Bitcoin has emerged as one of the best performing assets so far, after weathering a difficult 2023 to rise by over 100% based on the CoinGecko data which spans over 90% of the crypto market capitalization.
As a result, investors and institutions alike have flocked to Bitcoin as a hedge against economic uncertainties, inflation, and a store of value. Its increasing adoption and recognition as a legitimate asset class has fueled this impressive growth, and its market dominance is also crossing the halfway mark.
According to data from Trading View, Bitcoin dominance, which quantifies the proportion of the total cryptocurrency market capitalization attributed to Bitcoin, has surpassed the 50% threshold.
This illustrates that Bitcoin is responsible for half of the entire cryptocurrency market’s approximately $1.4 trillion market capitalization. As per data from CoinGecko, Bitcoin’s current market capitalization is estimated at over $700 billion as of this writing.
Bitcoin’s market dominance has risen by over 10.5% since November 2022. This increase can be largely attributed to investors turning to Bitcoin as a safe haven, especially in response to the FTX crisis, and in light of increasing regulatory scrutiny of cryptocurrency assets in the United States.
Another cryptocurrency, Ether, is emerging as a strong asset having recorded a commendable increase of ~60% for the year. This growth underscores the continued interest in decentralized applications (DApps) and the Ethereum ecosystem.
Developers and entrepreneurs continue to leverage the Ethereum blockchain to build innovative solutions, contributing to its continued relevance. Ether’s market dominance has remained relatively stable at around 20% for most of the past year.

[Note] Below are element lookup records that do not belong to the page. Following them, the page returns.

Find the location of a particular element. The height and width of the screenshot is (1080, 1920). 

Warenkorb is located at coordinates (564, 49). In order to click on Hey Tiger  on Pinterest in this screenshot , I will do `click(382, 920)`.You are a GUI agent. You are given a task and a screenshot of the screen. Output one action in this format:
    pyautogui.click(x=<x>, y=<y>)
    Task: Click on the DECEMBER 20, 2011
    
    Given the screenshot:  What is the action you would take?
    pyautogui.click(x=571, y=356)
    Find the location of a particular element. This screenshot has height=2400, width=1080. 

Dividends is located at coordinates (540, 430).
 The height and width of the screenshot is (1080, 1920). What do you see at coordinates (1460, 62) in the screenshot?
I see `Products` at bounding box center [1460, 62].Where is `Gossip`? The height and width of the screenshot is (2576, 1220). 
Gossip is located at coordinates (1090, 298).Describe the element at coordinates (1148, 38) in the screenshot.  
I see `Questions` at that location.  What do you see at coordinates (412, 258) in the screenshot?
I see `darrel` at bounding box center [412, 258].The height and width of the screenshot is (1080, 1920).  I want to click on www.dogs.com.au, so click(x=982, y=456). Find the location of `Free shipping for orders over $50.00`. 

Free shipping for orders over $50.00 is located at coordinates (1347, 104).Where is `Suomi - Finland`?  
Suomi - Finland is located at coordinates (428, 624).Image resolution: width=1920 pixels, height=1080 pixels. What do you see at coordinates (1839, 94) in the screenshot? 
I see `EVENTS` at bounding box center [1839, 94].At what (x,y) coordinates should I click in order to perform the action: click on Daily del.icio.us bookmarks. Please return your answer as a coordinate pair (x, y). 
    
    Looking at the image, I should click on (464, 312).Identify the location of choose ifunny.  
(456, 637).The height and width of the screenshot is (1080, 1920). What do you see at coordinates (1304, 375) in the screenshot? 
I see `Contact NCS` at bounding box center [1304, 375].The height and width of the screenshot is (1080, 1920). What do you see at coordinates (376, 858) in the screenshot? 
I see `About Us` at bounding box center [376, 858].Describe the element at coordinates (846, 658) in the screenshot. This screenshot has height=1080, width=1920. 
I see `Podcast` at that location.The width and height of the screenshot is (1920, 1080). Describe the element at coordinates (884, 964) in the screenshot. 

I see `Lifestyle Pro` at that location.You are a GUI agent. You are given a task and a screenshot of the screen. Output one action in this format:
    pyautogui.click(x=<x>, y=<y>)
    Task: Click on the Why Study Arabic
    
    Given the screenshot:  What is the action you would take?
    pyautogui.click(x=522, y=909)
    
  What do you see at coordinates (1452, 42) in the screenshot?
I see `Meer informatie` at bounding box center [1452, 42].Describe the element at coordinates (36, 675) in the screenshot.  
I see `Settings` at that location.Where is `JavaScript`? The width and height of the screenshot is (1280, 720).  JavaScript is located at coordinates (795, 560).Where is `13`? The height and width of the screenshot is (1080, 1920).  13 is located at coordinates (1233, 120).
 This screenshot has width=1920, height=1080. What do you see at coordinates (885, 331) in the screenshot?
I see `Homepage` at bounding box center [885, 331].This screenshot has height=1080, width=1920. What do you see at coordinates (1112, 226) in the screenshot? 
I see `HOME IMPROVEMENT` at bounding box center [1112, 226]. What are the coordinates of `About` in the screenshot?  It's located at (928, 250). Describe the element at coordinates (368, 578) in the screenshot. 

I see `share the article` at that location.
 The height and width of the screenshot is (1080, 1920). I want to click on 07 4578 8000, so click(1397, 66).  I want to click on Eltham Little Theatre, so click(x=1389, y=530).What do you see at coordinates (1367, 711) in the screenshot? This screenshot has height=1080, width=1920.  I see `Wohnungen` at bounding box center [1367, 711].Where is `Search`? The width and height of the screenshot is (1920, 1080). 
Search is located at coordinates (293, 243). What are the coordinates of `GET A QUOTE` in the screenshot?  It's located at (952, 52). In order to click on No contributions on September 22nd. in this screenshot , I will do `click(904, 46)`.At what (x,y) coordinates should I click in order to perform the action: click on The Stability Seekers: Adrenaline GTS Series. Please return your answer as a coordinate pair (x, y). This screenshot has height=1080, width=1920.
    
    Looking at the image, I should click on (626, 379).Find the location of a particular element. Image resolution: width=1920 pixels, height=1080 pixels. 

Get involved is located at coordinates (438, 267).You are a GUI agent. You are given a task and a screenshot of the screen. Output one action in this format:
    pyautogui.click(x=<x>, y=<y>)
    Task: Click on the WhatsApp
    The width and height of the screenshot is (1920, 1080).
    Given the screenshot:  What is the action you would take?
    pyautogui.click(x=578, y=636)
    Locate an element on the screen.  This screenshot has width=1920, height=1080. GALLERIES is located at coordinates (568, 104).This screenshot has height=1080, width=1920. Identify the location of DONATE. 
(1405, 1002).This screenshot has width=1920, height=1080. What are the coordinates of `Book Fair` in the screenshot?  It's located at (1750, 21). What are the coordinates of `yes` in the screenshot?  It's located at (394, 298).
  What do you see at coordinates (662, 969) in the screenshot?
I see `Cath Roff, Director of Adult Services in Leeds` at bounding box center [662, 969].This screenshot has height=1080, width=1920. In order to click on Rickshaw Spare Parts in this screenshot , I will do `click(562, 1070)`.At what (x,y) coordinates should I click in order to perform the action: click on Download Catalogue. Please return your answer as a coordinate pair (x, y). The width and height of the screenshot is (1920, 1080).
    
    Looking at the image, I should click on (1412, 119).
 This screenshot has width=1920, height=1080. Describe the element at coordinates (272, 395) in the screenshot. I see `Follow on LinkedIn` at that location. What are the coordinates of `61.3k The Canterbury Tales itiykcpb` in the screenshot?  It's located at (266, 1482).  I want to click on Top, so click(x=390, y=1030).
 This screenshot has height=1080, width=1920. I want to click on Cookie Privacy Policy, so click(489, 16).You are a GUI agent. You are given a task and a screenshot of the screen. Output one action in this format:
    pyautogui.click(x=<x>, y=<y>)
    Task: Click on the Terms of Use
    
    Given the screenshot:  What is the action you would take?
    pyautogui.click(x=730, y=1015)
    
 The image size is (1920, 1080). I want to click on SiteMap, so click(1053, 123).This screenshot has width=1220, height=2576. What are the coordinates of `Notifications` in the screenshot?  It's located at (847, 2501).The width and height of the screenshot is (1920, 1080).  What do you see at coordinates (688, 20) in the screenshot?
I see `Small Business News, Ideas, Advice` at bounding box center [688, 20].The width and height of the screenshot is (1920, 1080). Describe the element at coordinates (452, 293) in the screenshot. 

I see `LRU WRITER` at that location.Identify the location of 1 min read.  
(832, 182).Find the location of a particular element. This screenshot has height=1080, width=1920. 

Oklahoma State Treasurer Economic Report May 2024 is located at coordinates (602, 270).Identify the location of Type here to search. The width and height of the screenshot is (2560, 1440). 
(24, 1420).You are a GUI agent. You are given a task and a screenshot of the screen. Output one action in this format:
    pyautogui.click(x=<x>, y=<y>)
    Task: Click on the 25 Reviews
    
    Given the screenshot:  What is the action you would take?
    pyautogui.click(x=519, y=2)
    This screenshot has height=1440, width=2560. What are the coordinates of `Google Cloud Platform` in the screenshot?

At present, the combined value of Bitcoin and Ether constitutes approximately 70% of the total cryptocurrency market.
According to Michael Saylor, Co-Founder of MicroStrategy, and a well-known proponent of Bitcoin, the growing regulatory pressure from the Securities and Exchange Commission (SEC) will cause the decline of stablecoins and most other cryptocurrencies, sending Bitcoin to over 80% dominance.
“The entire industry is destined to be rationalized down to a Bitcoin-focused industry, with maybe half a dozen to a dozen other Proof of Work tokens.”